== TEKS BACAAN

# tugas 2


In [None]:
import pandas as pd
import requests
from bs4 import BeautifulSoup
import time
import re
import concurrent.futures
import random # Impor modul random untuk jeda

# --- PENYESUAIAN KESEIMBANGAN ---
# Kurangi jumlah pekerja agar tidak terlalu agresif
MAX_WORKERS = 2

HEADERS = {
    'User-Agent': 'ganti lek mu wak'
}

# ... (fungsi get_fakultas_prodi_list tidak berubah) ...
def get_fakultas_prodi_list():
    prodi_list = []
    try:
        url_nav = "https://pta.trunojoyo.ac.id/c_search/byfac"
        r = requests.get(url_nav, timeout=10, headers=HEADERS)
        r.raise_for_status()
        soup = BeautifulSoup(r.content, "html.parser")
        sidebar_nav = soup.select_one('div.box.sidebar_nav')
        if not sidebar_nav: return []
        fakultas_items = sidebar_nav.select_one('ul').find_all('li', recursive=False)
        for item_fakultas in fakultas_items:
            anchor_fakultas = item_fakultas.find('a', recursive=False)
            if not anchor_fakultas: continue
            nama_fakultas = anchor_fakultas.get_text(strip=True)
            ul_prodi = item_fakultas.find('ul')
            if not ul_prodi: continue
            for link_prodi in ul_prodi.select('li a'):
                nama_prodi = link_prodi.get_text(strip=True)
                href = link_prodi.get('href')
                prodi_id = href.strip('/').split('/')[-1]
                if prodi_id.isdigit():
                    prodi_list.append({
                        "id_prodi": int(prodi_id),
                        "nama_prodi": nama_prodi,
                        "nama_fakultas": nama_fakultas
                    })
    except requests.exceptions.RequestException as e:
        print(f"Gagal mengambil daftar prodi: {e}")
    return prodi_list


def scrape_jurnal_detail(jurnal_url):
    try:
        # --- PENYESUAIAN KESEIMBANGAN ---
        # Beri jeda acak kecil sebelum setiap permintaan detail
        time.sleep(random.uniform(0.5, 1.5)) 
        
        response = requests.get(jurnal_url, timeout=15, headers=HEADERS)
        response.raise_for_status()
        # ... (sisa fungsi sama)
        isi = BeautifulSoup(response.content, "html.parser").select_one('div#content_journal')

====
== ISI DATA

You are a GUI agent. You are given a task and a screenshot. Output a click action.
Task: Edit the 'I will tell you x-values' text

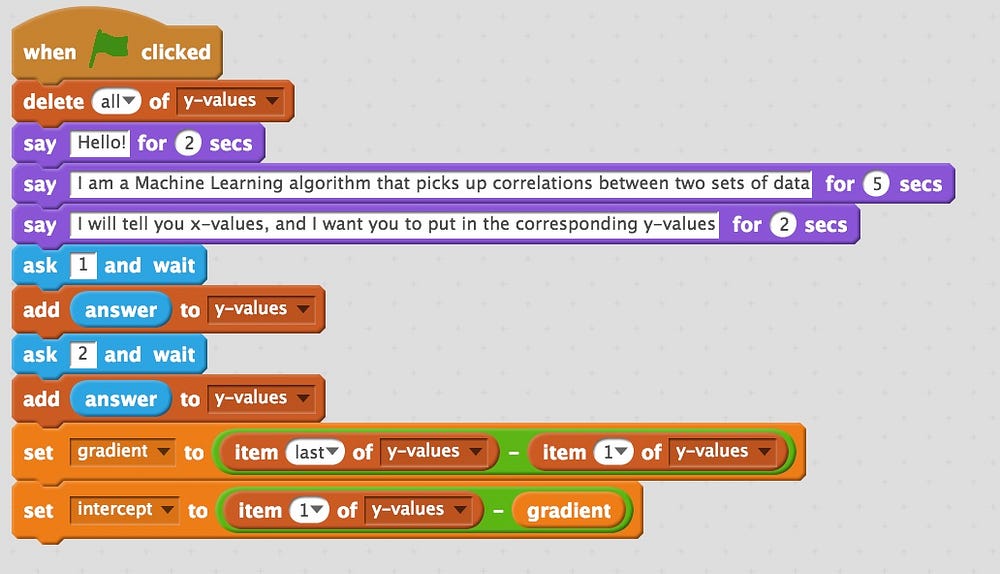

====

# TUGAS YANG DIBERIKAN:
Mohon jelaskan, berdasarkan komentar dalam teks bacaan di atas, mengapa MAX_WORKERS diberi nilai 2.

# TUGAS YANG DISELESAIKAN:
Nilai MAX_WORKERS dibuat 2 karena jumlah pekerja sengaja dikurangi agar tidak terlalu agresif.